UTF-16 just encodes the BMP (codepoints 0000-FFFF) as two-byte characters, in either endianness, preferably marked with a BOM. Surrogate pairs are only needed for characters outside the BMP.

UTF-8 and UTF-16 are the same size, in that you can encode all the same characters in both encoding formats. That’s why they’re both used. That’s the only sensible way to compare ‘size’ in this context.

Actually, for most Western (Latin alphabet) texts, where most of the characters used are in ASCII, UTF-8 is more efficient because UTF-16 always uses a minimum of 16 bits, so something in ASCII-only English will be twice the size if encoded in UTF-16 as it would be in UTF-8. French text will expand, too, but not quite as much, ditto for German and Spanish.

Also, calling what UTF-8 does with its bytestream scheme “surrogates” is pretty misleading: The word “surrogate” is already used in this context, in the form of the term “surrogate pairs”, which is what UTF-16 does to represent codepoints beyond the 16-bit Basic Multilingual Plane. UTF-8 doesn’t have or need surrogate pairs, because it is bytestream-oriented and goes to multi-byte encodings more gracefully.

I’ve often wondered, why was it only a 4 bit shift? A one byte shift would seem more natural. And it would have gotten you a 16 Mbyte address space, which would be enough for forever.

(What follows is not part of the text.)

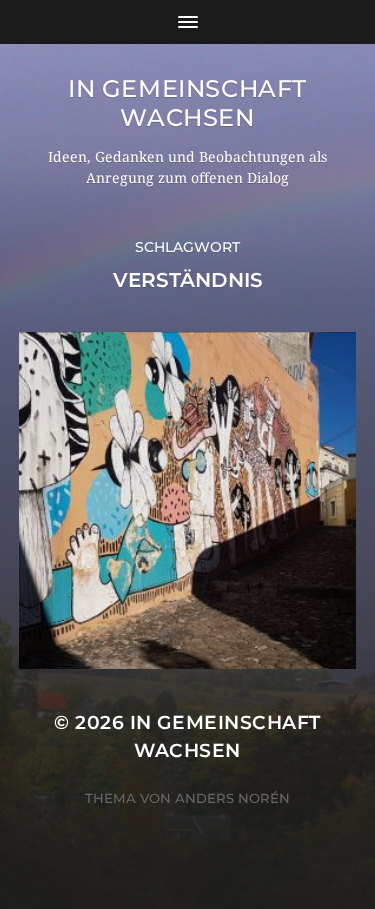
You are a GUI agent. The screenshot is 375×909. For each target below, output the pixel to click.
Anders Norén (232, 798)
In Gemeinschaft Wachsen (187, 103)
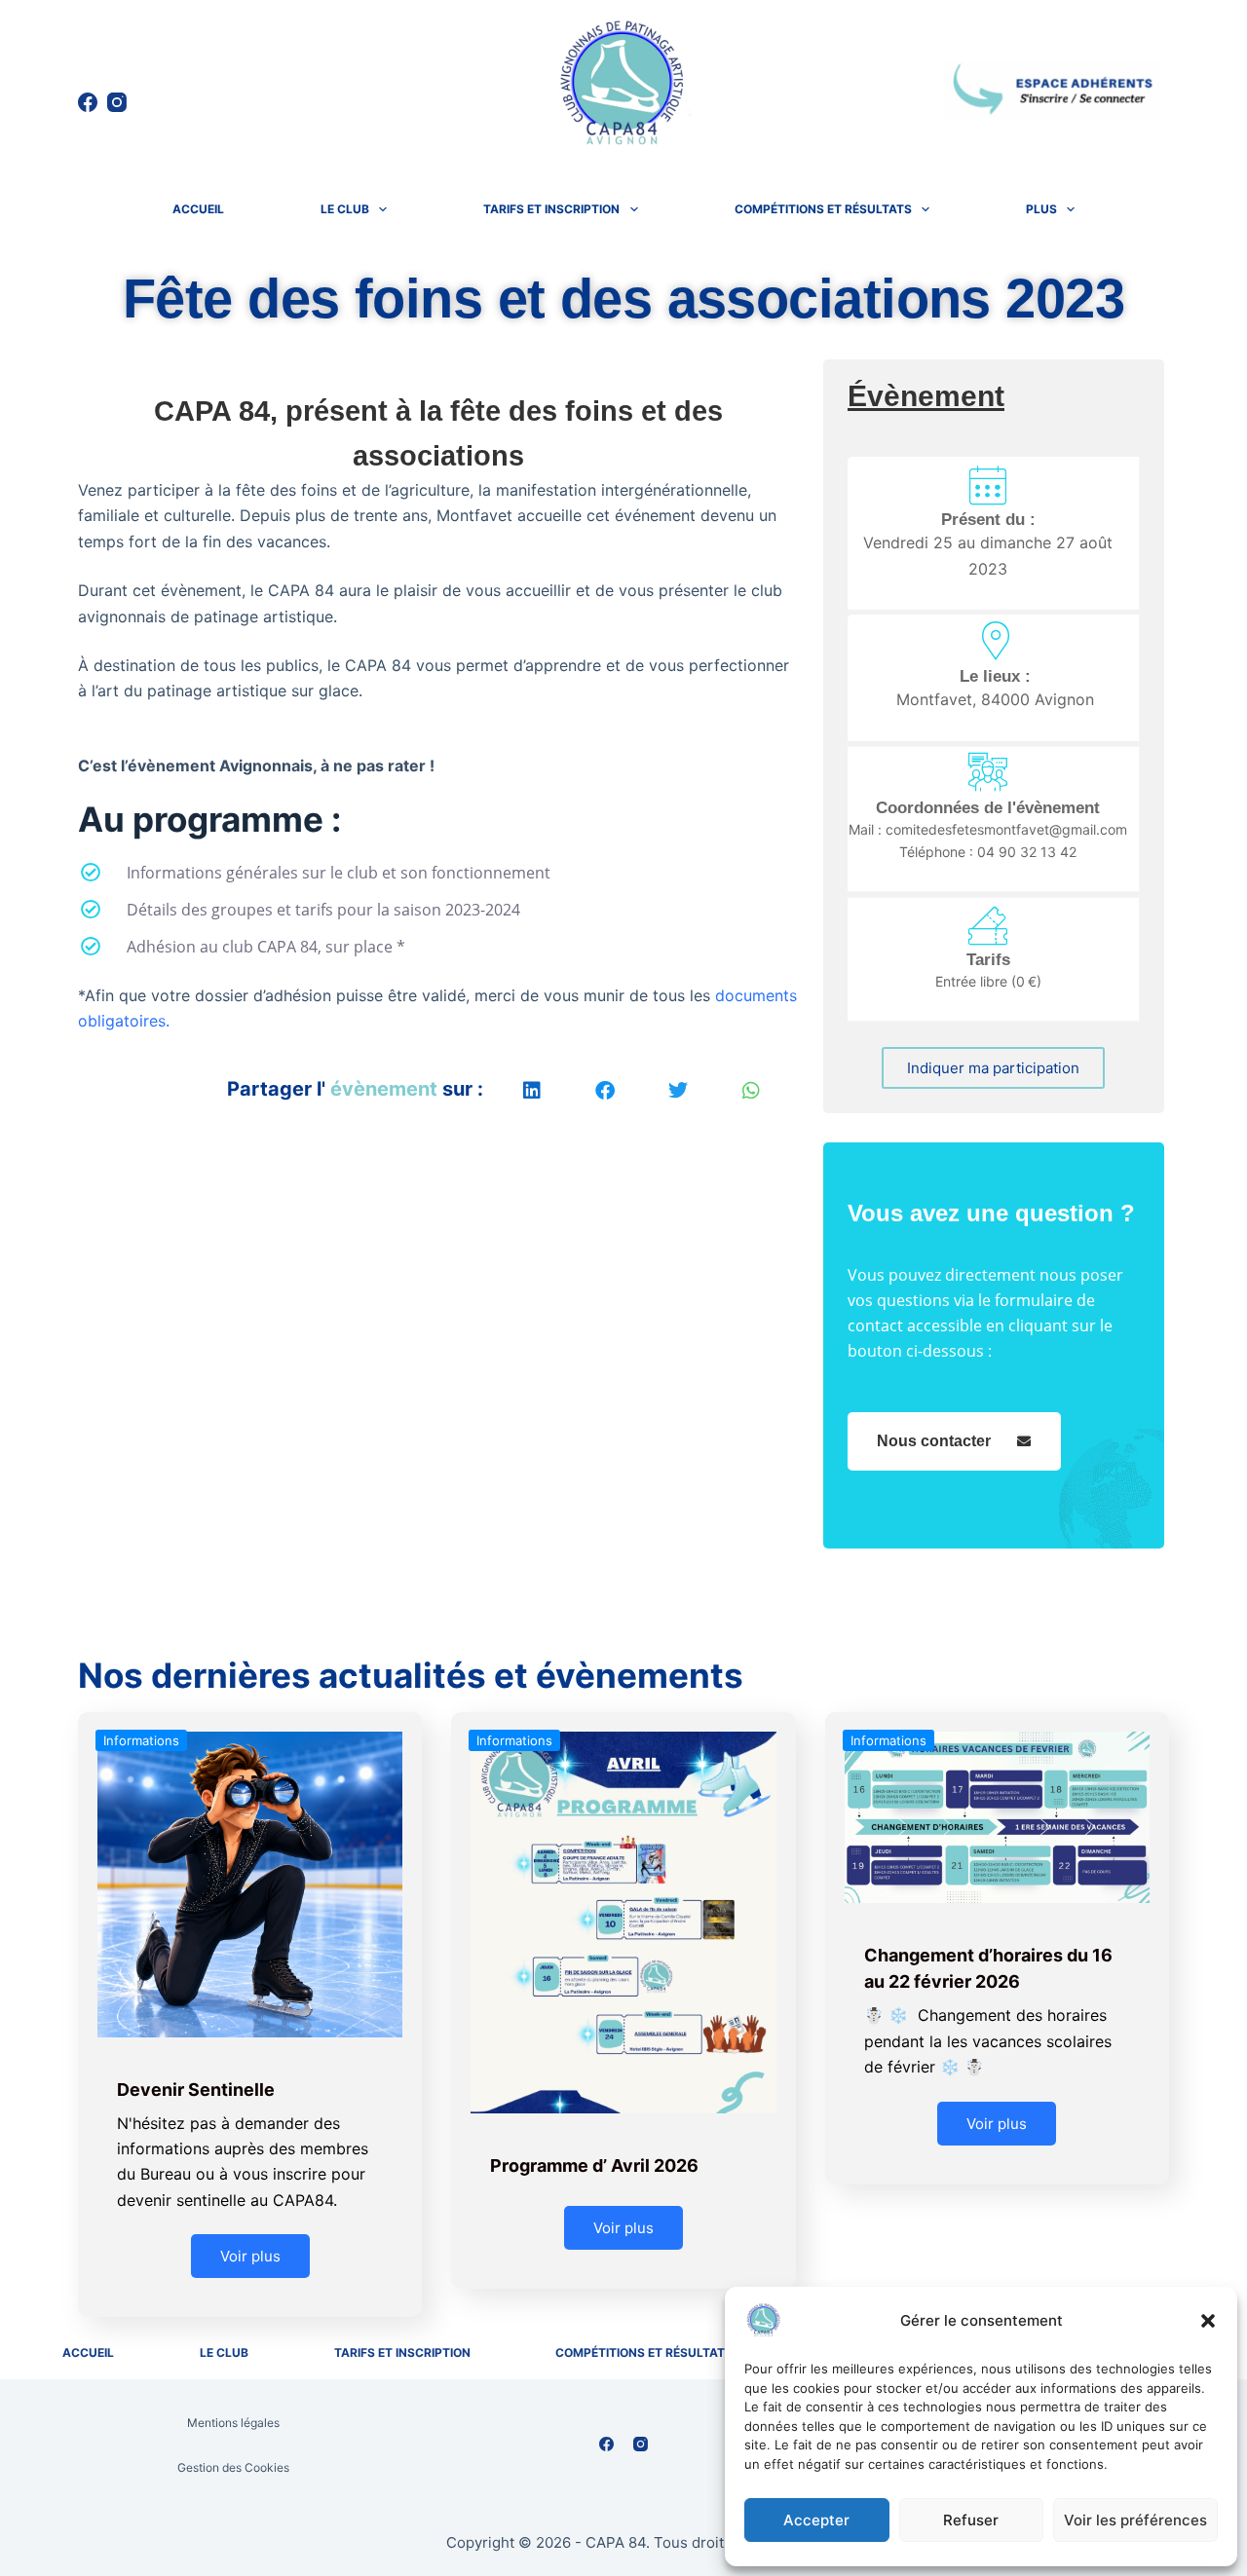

As an operating system developer, I wholeheartedly disagree with that article. Manually decoding messages in the manner that he describes is extremely error-prone and difficult to read. He offers a strawman to tear apart, gleefully ignoring the canonical way to handle byte ordering:


i = letoh32(*((uint32_t*)data));

Where letoh32 stands for “convert a little-endian 32-bit integer to host byte order”. Of course, this isn’t a standard function so the name will very between implementation, but I guarantee you that all sane people are handling endianess in a similar way. So let’s review his arguments:

My way is even less code, and it’s pretty well impossible to screw up may way, where as his way has all kinds of places for subtle bugs (hope he doesn’t typo 25 for 24 somewhere in his code…)

A valid point. The implementation that I deal with has a separate le32dec() function that decodes a mis-aligned byte array to a host-order integer. In the example above it would have been safer to use it. letoh32() is to be called when you already have an integer and know that it’s aligned safely. I should not be blithely casting to uint32_t.

This is a total strawman. He wrote that code. He just as easily could have used the <stdint.h> types (as I did above) and eliminated the bug, but he didn’t.

Seriously, <stdint.h> has been a part of the C language for 15 years now. There’s no excuse for not knowing of its existence, and in the unlikely case that you are targeting a system that does not provide that header, it is not difficult to write your own.

My version automatically selects the highest-performance version of the code for the targeted architecture. If I can use betoh32() then I have better performance than him on little-endian and at worst tie him on big endian machines (and I may win, depending on how good the compiler is at optimizing his version). If I have to use le32dec() then we tie (in fact, le32dec() will almost certainly be defined exactly as his manual decoding).

By using a standard API, I don’t have to test the API myself. I can trust that the author of the API has tested it appropriately and I am only responsible for testing my own code.

His example is far too vague for me to make any sense of it. But in any case, if your code deals with data that has a specific byte ordering, you must test the behaviour on machines with different byte orderings. It’s all well and good to say, “I wrote my code to be independent of byte ordering” but that’s just a specific way of saying “Of course my code is bug-free”, which is never actually true.

I’m not an OS dev so I can’t refute anything you said, but I will point out that he’s also an OS dev. That’s from Rob Pike, who worked on Unix, Plan9, and Inferno.

There are cases where the overlap is useful, or where you don’t need the full 64kB of a segment and it would be a shame to waste the remainder. Back then, using the existing 640kB of a typical PC as efficiently as possible, was considered a more important design goal than worrying about how to address the 16MB that future generations of PCs might have.